**REQUIRED TASKS:**
[1] In the quasi-likelihood excerpt, what is the default bootstrap replicate size?
[2] From the quasi-likelihood excerpt, extract the passage starting with "Although it can" and going on through "obtained by modelSim$sigma.".
[3] Extend the quasi-likelihood excerpt past its final sentence.

**PAGE EXCERPT:**
---------------

Although it can be shown that the quasi-likelihood estimator is asymptotically normal under some regularity conditions (Wang and Chan 2017b), the asymptotic variance-covariance matrix is intractable so it is computed via parametric bootstrap. The summary function prints out the coefficient estimates and innovation standard deviation estimate, together with their estimated (bootstrap) standard errors, and lower and upper 95% confidence limits. Note that the bootstrap computation time increases almost linearly with the bootstrap replicate size; the default is 1000. More specific information can be easily obtained by invoking various methods. For instance, logLik returns the quasi-log-likelihood of the data, coef returns the coefficients of the model, and the standard deviation of $\varepsilon_t$ can be obtained by modelSim$sigma.

> logLik(modelSim)

[1] 20.1
attr(,"class")
[1] "logLik.carx"

> coef(modelSim)

    X1     X2    AR1    AR2
 0.203  0.460 -0.234  0.279

> modelSim$sigma

[1] 0.548

The plot() function provides a visual check of how the fitted values track the data, with the censoring limits superimposed on the diagram, see Figure 2.

---------------

Stored entries
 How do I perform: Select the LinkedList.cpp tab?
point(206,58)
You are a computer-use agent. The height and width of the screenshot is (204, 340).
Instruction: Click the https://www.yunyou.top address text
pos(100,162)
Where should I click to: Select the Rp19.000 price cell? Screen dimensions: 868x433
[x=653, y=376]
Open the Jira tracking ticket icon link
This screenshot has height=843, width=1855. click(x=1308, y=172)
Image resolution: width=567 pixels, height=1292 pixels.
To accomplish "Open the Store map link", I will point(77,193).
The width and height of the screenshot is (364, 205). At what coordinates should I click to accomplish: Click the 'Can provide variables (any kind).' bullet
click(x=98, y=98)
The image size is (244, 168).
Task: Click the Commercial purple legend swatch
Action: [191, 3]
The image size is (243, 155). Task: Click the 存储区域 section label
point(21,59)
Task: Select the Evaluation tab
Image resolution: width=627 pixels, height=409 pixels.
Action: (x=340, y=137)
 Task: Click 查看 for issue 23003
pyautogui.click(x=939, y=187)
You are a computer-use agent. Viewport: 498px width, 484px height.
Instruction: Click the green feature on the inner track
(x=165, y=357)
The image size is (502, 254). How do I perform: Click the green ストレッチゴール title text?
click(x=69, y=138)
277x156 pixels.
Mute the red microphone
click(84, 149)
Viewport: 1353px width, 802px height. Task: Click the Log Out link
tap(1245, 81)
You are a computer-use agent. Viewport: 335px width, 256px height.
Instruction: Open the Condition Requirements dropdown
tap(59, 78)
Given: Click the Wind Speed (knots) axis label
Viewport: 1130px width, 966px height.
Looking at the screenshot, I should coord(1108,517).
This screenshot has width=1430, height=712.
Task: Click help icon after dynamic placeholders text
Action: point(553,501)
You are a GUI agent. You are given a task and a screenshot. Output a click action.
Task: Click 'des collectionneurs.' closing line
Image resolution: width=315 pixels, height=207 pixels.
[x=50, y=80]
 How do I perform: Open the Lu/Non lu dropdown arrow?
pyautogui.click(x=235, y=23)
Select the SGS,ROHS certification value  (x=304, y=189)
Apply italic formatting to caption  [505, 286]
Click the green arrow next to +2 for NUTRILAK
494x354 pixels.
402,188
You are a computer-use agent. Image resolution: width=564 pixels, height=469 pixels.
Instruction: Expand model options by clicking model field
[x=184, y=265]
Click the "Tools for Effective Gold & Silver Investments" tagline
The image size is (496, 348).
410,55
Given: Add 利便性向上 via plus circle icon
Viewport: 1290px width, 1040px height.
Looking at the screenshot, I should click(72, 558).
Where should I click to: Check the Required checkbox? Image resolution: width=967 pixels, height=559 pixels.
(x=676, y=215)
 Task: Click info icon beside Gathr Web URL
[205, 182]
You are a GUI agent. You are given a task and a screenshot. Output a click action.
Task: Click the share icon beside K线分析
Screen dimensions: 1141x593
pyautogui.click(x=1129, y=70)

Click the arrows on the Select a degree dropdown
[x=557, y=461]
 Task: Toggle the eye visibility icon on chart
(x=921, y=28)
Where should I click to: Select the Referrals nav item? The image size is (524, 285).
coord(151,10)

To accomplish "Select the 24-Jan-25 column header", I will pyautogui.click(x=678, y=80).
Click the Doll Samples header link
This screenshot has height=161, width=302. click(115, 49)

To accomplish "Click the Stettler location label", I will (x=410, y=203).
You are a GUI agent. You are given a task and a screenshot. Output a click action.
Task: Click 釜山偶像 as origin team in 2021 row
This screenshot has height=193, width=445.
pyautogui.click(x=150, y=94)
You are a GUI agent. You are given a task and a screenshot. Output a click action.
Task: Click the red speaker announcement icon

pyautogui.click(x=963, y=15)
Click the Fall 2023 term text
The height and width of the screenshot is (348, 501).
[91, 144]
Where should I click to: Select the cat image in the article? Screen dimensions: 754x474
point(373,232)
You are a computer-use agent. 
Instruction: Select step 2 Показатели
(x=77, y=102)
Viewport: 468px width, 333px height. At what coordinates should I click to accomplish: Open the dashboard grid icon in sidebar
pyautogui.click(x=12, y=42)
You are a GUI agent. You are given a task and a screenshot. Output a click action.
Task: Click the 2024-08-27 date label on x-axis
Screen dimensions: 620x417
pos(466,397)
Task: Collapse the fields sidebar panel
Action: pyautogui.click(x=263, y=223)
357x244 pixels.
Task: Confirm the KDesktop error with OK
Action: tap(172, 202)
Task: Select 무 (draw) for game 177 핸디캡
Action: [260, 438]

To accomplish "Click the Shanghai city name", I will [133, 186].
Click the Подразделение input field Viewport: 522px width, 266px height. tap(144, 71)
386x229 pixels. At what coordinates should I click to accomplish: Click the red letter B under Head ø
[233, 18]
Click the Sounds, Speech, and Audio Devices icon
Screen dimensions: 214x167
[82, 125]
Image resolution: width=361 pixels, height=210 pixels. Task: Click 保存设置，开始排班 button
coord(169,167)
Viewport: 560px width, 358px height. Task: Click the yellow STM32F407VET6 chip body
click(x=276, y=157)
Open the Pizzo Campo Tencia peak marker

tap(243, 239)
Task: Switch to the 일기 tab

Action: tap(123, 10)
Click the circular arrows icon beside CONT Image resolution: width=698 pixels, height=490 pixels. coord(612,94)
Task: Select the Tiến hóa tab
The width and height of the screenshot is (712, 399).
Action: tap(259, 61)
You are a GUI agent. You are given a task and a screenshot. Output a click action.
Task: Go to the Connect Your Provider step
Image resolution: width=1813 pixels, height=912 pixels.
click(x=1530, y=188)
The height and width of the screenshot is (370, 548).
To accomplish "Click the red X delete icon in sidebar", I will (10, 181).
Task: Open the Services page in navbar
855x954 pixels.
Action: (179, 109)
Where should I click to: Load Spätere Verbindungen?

---------------

**EXERCISE RESULTS:**
[1] 1000

[2]
Although it can be shown that the quasi-likelihood estimator is asymptotically normal under some regularity conditions (Wang and Chan 2017b), the asymptotic variance-covariance matrix is intractable so it is computed via parametric bootstrap. The summary function prints out the coefficient estimates and innovation standard deviation estimate, together with their estimated (bootstrap) standard errors, and lower and upper 95% confidence limits. Note that the bootstrap computation time increases almost linearly with the bootstrap replicate size; the default is 1000. More specific information can be easily obtained by invoking various methods. For instance, logLik returns the quasi-log-likelihood of the data, coef returns the coefficients of the model, and the standard deviation of $\varepsilon_t$ can be obtained by modelSim$sigma.

[3]
> plot(modelSim)

Figure 2: Time plot of the raw data and fitted values from the CARX model. The observed responses are connected as a solid black line, and the lower and upper censoring limits drawn as red dotted and dashed line with censored observations marked by triangles pointing up and down, respectively. The fitted values are connected as a blue dashed line.

Model diagnostics are facilitated by the tsdiag() function which is similar to the tsdiag() function in TSA package (Chan and Ripley 2012). The tsdiag() function generates a plot of 4 sub-figures, namely, the time plot of the simulated residuals which is useful for visually checking the presence of residual temporal patterns and/or outliers, the simulated residuals versus fitted values plot which is useful for checking the adequacy of the linear regression model assumptiom, the residual autocorrelation function (ACF) plot that quantifies the residual correlations, and the plot of the p-values of the Ljung-Box tests for the presence of residual autocorrelation. The following command generates the diagnostics plot for the model fitted to the simulated data.

> tsdiag(modelSim)

The uppermost diagram in Figure 3 shows no apparent residual temporal patterns, which is also confirmed by the fact that none of the examined residual autocorrelations in the second sub-figure from the bottom are significant and that the bottom sub-figure shows that all p-values of the Ljung-Box test statistics based on the first $k$ lags of residual autocorrelations are larger than 5% for all allowable $k\le 23$. Moreover, the second sub-figure from the top shows that the linear regression assumption is justifiable and so is the constant innovation variance assumption. Hence, we can conclude that the model is correctly specified, as it should be, and it provides a good fit to the data.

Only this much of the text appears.